■ **RECORDS SUPPLIED**:
=-=-=-=-=

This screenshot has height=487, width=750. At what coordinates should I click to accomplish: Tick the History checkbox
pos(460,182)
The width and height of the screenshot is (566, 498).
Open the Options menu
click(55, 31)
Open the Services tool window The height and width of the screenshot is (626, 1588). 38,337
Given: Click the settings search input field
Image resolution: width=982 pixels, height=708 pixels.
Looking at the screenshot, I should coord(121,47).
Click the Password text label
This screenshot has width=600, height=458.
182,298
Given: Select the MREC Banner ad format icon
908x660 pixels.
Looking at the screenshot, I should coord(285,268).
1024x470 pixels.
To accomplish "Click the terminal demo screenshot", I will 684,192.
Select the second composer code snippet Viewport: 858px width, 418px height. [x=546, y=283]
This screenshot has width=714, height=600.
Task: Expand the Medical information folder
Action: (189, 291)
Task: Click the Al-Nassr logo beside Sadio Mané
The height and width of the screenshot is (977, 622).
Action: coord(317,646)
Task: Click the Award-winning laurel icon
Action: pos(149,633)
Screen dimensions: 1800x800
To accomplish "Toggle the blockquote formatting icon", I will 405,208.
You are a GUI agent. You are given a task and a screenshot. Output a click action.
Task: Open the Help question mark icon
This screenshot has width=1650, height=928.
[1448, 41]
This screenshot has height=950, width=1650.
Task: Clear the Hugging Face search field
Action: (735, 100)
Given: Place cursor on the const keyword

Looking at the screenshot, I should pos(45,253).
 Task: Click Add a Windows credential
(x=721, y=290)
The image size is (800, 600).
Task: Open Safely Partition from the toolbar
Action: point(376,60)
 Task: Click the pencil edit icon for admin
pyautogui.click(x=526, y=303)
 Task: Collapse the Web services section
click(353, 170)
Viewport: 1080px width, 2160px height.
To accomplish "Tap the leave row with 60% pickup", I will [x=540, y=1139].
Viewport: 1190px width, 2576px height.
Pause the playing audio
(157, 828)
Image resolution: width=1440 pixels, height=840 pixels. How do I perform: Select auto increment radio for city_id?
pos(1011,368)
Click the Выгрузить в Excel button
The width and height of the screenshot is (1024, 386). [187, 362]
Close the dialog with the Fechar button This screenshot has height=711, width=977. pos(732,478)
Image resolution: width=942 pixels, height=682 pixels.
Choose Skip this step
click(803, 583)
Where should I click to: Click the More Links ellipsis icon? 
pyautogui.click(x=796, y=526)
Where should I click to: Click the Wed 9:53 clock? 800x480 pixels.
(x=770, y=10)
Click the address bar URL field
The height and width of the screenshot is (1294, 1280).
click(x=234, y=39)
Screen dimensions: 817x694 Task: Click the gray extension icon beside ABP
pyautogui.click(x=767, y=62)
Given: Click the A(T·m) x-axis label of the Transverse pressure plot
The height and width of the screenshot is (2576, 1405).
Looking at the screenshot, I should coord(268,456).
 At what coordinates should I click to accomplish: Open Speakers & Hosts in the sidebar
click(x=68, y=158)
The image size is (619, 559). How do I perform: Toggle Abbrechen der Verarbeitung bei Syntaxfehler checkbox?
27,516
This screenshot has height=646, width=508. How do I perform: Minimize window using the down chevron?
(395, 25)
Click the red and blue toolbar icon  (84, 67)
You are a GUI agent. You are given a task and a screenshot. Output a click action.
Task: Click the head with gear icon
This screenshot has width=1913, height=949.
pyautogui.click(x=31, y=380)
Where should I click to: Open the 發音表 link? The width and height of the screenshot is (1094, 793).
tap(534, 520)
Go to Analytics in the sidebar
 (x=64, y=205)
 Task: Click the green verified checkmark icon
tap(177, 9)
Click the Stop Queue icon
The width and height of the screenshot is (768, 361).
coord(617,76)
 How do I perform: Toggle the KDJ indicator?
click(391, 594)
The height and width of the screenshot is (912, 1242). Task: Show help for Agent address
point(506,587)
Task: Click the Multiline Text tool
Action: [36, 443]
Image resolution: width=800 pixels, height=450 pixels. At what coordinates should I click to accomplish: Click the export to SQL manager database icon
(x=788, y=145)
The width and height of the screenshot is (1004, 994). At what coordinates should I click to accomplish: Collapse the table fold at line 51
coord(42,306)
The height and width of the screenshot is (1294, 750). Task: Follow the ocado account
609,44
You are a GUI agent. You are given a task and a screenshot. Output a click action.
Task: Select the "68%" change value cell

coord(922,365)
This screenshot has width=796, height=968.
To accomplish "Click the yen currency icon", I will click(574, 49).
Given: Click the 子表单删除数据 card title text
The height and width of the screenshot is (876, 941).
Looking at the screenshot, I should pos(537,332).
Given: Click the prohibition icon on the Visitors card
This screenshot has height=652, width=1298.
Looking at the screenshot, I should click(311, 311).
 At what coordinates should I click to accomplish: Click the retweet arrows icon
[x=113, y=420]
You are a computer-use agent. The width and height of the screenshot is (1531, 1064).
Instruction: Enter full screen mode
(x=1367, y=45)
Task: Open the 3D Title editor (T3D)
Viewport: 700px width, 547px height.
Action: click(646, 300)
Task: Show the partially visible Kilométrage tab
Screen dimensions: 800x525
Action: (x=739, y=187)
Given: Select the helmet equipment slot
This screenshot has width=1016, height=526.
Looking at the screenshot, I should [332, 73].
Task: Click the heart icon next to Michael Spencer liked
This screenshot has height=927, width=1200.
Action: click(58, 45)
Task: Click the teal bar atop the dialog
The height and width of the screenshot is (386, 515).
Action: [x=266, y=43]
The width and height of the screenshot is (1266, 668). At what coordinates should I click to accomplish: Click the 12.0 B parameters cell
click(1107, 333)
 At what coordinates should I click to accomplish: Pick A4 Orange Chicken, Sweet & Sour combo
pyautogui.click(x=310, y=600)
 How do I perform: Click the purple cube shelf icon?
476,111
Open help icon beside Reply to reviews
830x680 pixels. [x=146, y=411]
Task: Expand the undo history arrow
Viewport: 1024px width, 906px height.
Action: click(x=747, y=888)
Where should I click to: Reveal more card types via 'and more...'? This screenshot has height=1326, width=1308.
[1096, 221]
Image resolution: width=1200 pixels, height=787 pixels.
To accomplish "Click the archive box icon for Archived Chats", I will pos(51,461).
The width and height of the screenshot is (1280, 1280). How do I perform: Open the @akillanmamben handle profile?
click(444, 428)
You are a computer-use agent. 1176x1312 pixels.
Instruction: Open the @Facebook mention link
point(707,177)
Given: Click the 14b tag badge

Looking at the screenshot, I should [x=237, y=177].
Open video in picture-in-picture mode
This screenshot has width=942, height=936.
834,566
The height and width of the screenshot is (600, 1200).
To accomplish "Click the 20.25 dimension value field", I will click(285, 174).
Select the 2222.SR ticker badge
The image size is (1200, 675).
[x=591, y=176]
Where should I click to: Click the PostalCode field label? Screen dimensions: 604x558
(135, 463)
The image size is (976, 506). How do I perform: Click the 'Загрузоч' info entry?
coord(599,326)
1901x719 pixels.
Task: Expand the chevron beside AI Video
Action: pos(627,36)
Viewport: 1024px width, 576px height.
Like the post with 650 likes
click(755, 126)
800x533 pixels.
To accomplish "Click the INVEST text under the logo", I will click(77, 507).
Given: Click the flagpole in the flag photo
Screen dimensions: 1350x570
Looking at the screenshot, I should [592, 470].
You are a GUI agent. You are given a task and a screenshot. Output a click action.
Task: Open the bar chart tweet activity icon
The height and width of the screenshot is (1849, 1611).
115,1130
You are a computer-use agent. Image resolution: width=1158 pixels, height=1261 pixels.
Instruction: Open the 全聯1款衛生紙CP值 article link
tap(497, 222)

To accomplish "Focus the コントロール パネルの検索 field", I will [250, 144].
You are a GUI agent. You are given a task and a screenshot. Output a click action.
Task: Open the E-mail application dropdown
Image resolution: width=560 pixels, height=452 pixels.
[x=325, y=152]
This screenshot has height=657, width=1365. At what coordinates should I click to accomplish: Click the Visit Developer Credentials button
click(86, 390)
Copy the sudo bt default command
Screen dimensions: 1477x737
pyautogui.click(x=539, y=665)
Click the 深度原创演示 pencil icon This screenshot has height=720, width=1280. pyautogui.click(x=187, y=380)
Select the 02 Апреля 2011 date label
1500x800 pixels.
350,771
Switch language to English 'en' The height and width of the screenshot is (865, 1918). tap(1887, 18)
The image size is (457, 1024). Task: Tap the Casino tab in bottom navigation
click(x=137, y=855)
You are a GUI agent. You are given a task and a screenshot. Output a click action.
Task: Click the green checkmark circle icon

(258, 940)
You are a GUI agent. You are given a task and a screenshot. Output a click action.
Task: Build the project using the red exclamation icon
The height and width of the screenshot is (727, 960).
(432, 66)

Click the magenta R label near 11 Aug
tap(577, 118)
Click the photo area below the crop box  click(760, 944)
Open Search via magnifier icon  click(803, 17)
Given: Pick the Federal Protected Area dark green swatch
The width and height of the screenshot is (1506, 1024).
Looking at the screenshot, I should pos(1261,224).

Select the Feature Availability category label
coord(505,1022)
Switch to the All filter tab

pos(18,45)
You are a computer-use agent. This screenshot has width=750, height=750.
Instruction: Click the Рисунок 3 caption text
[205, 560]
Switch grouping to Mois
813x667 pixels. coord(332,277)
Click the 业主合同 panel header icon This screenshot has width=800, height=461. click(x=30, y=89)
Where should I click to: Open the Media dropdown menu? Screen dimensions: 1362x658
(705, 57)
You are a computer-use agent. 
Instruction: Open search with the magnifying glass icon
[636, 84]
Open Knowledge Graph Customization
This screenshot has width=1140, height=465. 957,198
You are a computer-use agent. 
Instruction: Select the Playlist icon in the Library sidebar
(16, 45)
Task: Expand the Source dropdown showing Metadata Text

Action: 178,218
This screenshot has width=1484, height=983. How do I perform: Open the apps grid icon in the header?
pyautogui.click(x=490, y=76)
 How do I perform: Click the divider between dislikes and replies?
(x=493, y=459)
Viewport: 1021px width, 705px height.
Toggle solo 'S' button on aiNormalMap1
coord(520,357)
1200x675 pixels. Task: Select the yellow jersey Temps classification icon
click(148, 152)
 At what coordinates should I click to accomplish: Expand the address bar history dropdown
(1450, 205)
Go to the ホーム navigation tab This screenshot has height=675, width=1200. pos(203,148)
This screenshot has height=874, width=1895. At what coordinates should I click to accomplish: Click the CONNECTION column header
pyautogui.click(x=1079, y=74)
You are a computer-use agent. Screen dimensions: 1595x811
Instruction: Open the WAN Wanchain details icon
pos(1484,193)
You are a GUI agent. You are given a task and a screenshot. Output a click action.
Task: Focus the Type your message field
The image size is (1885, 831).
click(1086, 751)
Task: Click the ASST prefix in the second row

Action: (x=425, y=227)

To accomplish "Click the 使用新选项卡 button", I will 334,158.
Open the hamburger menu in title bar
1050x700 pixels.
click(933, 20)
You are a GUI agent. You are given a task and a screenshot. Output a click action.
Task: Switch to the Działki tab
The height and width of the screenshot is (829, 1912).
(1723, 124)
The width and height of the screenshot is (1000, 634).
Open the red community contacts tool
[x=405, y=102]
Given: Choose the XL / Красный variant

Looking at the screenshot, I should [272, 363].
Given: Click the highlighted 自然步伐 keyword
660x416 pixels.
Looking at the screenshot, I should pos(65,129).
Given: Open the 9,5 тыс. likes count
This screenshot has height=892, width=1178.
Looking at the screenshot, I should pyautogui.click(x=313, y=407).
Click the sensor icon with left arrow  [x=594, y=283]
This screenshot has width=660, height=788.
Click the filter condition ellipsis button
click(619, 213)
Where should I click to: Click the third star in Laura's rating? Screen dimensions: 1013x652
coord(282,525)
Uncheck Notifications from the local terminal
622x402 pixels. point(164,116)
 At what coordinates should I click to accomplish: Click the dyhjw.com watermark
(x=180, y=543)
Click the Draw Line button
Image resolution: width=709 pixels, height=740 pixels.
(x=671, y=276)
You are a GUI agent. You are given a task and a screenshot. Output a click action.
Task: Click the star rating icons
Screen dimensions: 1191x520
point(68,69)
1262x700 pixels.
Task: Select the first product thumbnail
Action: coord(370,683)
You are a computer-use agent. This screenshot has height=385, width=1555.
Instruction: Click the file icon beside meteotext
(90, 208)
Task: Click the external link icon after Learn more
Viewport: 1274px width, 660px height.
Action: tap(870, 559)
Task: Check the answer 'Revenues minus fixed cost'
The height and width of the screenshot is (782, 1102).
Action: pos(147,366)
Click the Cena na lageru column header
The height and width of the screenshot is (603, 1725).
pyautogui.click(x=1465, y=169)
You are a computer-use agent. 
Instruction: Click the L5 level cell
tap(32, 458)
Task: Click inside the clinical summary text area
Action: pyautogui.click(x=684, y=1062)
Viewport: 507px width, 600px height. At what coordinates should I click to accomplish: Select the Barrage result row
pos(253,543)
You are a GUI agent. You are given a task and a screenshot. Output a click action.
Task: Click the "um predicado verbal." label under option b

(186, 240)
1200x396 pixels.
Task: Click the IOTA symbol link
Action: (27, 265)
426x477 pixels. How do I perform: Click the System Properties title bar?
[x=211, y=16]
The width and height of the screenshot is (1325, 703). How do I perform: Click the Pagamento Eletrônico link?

=-=-=-=-=

■ **TO DO**: Reproduce exactly the lines from the beginning of the entries above up to and including the line that contains "Given: Click the settings search input field".

■ **ANSWER TO THE PROBLEM**:
This screenshot has height=487, width=750. At what coordinates should I click to accomplish: Tick the History checkbox
pos(460,182)
The width and height of the screenshot is (566, 498).
Open the Options menu
click(55, 31)
Open the Services tool window The height and width of the screenshot is (626, 1588). 38,337
Given: Click the settings search input field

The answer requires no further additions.